Item coordinate data
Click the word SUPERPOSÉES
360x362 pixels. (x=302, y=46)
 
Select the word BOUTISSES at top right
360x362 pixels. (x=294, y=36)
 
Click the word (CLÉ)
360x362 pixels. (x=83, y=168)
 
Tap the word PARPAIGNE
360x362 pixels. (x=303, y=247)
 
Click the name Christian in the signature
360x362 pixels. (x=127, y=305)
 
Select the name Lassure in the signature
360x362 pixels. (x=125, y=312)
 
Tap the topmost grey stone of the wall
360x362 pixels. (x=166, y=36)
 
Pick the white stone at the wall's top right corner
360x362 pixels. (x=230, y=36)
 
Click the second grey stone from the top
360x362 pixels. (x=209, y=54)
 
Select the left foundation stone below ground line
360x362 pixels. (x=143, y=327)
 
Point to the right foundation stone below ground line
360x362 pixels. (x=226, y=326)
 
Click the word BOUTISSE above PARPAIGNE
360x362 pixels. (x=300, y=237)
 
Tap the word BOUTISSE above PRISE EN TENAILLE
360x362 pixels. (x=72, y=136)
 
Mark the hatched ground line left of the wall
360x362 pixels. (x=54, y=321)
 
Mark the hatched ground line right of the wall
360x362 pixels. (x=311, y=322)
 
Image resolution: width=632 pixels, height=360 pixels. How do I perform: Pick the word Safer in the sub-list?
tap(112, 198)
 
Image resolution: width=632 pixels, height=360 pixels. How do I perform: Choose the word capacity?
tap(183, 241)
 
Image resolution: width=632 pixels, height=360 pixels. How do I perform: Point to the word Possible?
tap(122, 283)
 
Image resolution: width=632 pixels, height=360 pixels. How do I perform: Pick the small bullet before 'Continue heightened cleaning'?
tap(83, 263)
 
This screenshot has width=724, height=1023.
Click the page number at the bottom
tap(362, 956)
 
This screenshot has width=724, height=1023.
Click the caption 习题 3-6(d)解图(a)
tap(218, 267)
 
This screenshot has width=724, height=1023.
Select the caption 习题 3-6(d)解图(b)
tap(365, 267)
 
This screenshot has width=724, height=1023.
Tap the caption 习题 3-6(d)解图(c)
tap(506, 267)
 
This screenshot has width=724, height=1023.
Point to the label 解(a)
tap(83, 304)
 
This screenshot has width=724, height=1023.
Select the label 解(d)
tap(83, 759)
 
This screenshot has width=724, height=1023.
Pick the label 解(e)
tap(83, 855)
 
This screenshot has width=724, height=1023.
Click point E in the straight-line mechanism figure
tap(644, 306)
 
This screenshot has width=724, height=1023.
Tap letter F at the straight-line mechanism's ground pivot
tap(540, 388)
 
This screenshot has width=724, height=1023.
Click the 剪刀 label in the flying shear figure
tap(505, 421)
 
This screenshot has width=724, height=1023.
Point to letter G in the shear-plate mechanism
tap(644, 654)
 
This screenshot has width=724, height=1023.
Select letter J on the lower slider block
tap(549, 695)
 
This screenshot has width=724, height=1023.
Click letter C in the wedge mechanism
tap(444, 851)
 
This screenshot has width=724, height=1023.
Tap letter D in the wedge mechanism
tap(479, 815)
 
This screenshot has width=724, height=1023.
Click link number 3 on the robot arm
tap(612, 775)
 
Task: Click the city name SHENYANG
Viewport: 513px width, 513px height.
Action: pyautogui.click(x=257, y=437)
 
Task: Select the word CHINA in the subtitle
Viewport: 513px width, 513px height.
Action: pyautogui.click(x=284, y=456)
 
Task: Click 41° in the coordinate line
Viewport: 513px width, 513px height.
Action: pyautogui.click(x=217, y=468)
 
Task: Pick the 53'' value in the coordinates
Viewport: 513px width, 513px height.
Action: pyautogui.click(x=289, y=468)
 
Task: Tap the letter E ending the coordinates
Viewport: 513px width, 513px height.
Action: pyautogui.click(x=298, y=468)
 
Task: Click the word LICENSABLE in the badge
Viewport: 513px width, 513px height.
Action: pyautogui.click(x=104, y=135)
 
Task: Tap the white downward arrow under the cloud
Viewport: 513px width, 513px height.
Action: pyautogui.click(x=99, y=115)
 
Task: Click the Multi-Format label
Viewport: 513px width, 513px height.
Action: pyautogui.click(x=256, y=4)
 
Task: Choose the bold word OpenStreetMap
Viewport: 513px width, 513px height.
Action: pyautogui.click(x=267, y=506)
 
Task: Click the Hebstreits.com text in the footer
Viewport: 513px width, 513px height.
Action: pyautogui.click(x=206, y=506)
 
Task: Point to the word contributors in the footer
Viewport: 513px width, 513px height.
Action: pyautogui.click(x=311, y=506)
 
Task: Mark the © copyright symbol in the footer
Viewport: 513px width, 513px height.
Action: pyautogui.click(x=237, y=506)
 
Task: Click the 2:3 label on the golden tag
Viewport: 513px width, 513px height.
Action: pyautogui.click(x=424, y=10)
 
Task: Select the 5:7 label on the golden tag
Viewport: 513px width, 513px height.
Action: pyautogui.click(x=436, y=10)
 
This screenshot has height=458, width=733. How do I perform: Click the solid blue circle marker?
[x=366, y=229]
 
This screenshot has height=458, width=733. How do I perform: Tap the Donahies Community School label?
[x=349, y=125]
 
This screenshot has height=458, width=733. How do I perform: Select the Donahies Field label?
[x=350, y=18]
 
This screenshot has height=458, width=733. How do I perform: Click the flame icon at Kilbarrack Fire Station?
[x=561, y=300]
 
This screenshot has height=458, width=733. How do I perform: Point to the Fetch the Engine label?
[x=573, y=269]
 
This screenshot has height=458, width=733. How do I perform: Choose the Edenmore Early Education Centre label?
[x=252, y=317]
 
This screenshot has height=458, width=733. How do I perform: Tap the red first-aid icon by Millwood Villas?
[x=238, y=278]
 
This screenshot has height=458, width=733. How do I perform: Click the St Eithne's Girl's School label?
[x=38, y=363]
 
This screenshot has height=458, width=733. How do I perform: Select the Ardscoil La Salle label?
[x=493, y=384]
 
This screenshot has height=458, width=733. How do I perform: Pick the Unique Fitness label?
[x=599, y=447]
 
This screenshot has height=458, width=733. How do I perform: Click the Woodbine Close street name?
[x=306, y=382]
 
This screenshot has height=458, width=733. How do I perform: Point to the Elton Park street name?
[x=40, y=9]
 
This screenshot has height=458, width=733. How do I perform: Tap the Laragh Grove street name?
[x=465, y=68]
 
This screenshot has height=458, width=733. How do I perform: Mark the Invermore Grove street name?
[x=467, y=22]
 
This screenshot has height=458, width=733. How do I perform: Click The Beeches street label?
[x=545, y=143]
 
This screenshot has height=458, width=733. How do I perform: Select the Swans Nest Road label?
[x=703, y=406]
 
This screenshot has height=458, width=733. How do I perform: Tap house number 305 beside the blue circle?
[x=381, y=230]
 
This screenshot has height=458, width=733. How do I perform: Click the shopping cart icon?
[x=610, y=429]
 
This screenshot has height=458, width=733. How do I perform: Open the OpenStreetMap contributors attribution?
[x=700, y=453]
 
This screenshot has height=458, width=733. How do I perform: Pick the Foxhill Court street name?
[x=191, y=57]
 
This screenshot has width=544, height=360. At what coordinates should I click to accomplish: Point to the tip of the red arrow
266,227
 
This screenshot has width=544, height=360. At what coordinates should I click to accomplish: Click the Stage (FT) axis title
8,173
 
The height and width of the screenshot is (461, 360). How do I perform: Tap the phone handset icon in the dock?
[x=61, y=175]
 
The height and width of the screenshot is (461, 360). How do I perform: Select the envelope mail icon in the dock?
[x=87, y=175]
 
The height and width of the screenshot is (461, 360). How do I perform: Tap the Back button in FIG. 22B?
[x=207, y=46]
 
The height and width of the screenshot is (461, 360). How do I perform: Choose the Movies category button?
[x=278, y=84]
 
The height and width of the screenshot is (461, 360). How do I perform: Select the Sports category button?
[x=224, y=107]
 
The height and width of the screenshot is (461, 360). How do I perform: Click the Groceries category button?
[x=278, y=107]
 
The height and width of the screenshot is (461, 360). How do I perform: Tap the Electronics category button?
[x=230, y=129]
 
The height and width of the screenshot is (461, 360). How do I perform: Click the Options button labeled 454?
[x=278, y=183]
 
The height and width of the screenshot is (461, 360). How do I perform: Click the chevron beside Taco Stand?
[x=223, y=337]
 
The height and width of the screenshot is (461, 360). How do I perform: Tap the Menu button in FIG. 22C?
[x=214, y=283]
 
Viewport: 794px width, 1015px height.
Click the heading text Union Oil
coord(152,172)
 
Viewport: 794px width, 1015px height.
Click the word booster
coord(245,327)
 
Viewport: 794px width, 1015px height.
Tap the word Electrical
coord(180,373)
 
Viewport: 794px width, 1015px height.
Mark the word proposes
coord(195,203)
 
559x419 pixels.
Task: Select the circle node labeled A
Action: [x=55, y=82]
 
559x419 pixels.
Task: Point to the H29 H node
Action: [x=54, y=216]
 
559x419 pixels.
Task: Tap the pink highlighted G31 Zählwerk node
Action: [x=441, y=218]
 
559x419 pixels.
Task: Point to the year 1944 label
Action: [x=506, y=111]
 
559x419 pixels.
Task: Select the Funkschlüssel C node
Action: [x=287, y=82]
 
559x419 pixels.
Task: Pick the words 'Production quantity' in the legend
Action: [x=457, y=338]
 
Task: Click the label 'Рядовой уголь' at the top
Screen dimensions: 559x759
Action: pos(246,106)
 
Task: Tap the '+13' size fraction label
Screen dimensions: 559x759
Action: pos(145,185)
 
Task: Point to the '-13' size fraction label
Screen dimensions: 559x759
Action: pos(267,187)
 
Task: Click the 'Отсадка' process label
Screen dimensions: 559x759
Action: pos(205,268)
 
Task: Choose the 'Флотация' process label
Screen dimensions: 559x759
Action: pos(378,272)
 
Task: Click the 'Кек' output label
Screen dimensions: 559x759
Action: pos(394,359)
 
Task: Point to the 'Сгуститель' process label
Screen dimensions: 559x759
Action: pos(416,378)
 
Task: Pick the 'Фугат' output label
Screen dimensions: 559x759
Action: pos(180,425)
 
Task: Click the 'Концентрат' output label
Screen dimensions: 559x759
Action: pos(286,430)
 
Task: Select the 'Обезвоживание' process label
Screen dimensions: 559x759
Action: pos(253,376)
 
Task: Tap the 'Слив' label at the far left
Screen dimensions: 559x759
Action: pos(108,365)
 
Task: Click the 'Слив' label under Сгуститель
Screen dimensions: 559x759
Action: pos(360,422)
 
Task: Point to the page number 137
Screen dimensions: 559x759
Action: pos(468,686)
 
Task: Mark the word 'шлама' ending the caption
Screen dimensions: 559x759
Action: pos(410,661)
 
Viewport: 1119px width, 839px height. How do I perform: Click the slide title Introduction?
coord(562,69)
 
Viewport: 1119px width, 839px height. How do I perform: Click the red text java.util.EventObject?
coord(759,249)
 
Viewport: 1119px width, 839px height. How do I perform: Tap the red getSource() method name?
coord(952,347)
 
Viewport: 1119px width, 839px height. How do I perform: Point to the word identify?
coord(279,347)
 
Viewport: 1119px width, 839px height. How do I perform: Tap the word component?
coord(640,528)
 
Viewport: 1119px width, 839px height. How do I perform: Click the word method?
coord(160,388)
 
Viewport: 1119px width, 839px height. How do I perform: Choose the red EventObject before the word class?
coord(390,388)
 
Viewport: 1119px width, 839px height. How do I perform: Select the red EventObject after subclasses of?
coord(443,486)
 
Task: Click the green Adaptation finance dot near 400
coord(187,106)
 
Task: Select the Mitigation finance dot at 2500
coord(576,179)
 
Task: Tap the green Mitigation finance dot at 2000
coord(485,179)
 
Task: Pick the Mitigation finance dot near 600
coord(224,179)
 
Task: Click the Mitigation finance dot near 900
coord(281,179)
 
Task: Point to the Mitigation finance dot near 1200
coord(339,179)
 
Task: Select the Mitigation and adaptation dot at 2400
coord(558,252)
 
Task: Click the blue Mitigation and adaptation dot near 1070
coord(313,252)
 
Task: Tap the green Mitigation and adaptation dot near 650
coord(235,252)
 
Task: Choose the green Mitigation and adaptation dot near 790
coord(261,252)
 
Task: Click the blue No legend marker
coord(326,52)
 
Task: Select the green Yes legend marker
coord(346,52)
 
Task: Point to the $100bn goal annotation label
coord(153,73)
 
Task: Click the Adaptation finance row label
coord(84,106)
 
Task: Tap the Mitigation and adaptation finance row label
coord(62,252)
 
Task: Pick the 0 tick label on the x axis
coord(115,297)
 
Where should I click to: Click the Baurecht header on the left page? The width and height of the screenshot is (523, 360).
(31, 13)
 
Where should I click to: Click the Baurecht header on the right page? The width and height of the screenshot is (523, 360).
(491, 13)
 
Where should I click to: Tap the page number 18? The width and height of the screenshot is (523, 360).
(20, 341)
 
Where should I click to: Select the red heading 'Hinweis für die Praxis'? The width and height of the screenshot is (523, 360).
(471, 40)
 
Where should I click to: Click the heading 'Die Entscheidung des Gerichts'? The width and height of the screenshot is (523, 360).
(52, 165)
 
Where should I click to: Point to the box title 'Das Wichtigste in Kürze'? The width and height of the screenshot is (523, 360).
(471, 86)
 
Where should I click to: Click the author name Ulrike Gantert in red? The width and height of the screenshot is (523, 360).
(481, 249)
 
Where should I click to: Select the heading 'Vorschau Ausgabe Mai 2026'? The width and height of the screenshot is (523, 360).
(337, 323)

Direction: Could you rewrite the part of the material that opens with the line containing "Task: Point to the word" and closes with the line containing "Action: pyautogui.click(x=436, y=10)", changing "golden tag" to "gold tag" and leaving everything else as it stands?

Task response:
Task: Point to the word contributors in the footer
Viewport: 513px width, 513px height.
Action: pyautogui.click(x=311, y=506)
 
Task: Mark the © copyright symbol in the footer
Viewport: 513px width, 513px height.
Action: pyautogui.click(x=237, y=506)
 
Task: Click the 2:3 label on the gold tag
Viewport: 513px width, 513px height.
Action: pyautogui.click(x=424, y=10)
 
Task: Select the 5:7 label on the gold tag
Viewport: 513px width, 513px height.
Action: pyautogui.click(x=436, y=10)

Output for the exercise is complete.